The soul is multilayered:  Conscious, subconscious, unconscious

Either we want it or not, because of the original sin, because of our falls and of the guile that entered man, he folds his soul in two –hides his soul. Ultimately, to speak with psychological terms and definitions, man has the conscious, the subconscious and the unconscious: namely, the soul is multilayered. This means that if man’s soul was divided into ten layers, the six lowest layers would be the unconscious, the next three would be the subconscious, and the topmost layer would be the conscious. Thus, from these ten layers which are the object of man’s soul, only 1/10 is conscious –and barely. This means that someone knows, is aware of, and is able to control, only a very small part of himself.

As a result, the moment someone says “I love God and I give myself to Him”, no matter how well disposed he is, he’s only actually giving that 1/10. Over the other 9/10 he has absolutely no control, and is unable to give them over. Someone, however, doing this work, namely giving his whole self to God –in reality giving this 1/10- somehow experiences the following. The next day, or even within that exact moment, a certain part of that 9/10 which is hidden inside the subconscious and the unconscious, becomes conscious.

Consequently, the next day someone, if he is honest with himself, will admit that although yesterday he gave his whole self to God, today he feels as though he must give himself again to God, as a new state has arisen within him.  In the spiritual life it is in this way that one makes a start and again makes a new start, giving himself again and again to God. And, if one does this both honestly, and honorably, he progresses and someday arrives at a state where he has finally given his whole self to God. And because of this the saints don’t have what we have: a conscious, a subconscious and an unconscious. No; their entire being is transparent before God. In this way, the saint controls himself completely. Never does a saint feel that within him exists states that are crude and dark, let’s say, a basement of the soul, states that he doesn’t know, and doesn’t control. The saint doesn’t have such things.

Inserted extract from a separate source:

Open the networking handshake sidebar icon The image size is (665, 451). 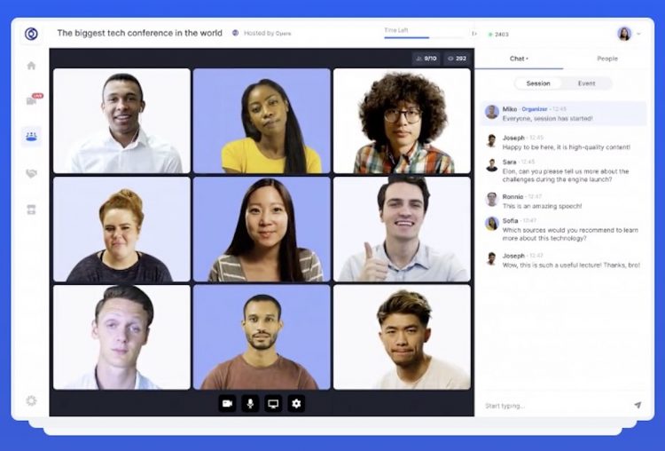point(32,173)
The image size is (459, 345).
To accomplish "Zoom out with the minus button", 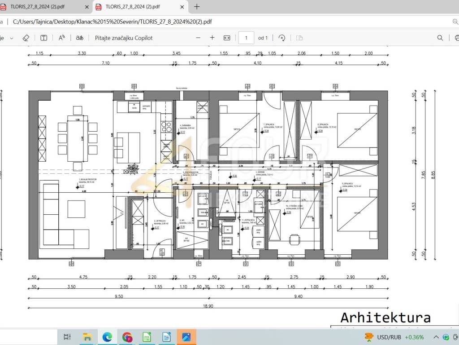I will (198, 38).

You understand, therefore, what work we have to do on ourselves. And this work is interesting. This is not, however, simply like a practical work. This is the great mystery; the more someone knows himself and gives himself to God, the more he is immersed in the grace of God, in the love of God, and the more he is captured by this grace, and this love of God. In this way, man becomes radiant, is illumined, is gladdened, rejoices, has joy, and is made gleeful.